Este livro de Carlos Corrêa Gago, Eduardo Gomes Cardoso, José Torres Gomes, Luiz Moura Vicente e Mário Cardoso dos Santos tem como base clarificar o conceito da Produtividade em Portugal, compará-la com o resto dos países da União Europeia e do Mundo, relacionar este conceito com a qualidade (que por vezes é esquecido) e ainda mostrar relatos de várias empresas de todos os sectores de actividade.
O livro (escrito em 2003) relata uma realidade pouco diferente dos dias de hoje, um Portugal com índices muito pouco elevados de produtividade e com muita precariedade no mundo do trabalho. Em relação aos países da UE, que na altura eram 15, Portugal era completamente ''esmagado'' pela maioria dos países, mas os autores não ficaram pelas estatísticas, e afirmam que a produtividade, mais que uma medida de grandeza quantitativa, é uma grandeza qualitativa, isto é, a produtividade não pode ser comparada pela quantidade de bens produzidos e serviços prestados, essa quantidade deve ser ''investigada'' a fundo e perceber a qualidade destes.
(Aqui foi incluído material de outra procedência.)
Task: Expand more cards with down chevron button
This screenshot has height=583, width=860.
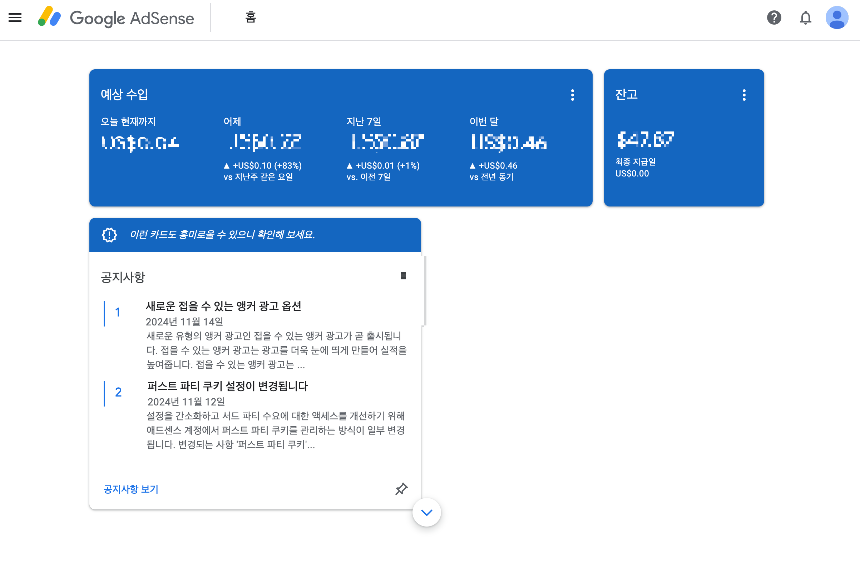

Podemos concluir que Portugal, pode não ser uma potência no que toca à produtividade, no sentido restrito - em que só interessa a quantidade - mas quando falamos na qualidade, especialmente na indústria do calçado (o livro apresenta um relato da empresa Fly London de Guimarães), somos reconhecidos mundialmente.
Este livro apresenta várias conclusões, mas na nossa opinião a conclusão mais importante que devemos retirar, é que é preciso ver além das estatísticas e entender os valores quantitativos de uma forma mais aprofundada, principalmente quando falamos de assuntos ligados à produção e aos trabalhadores.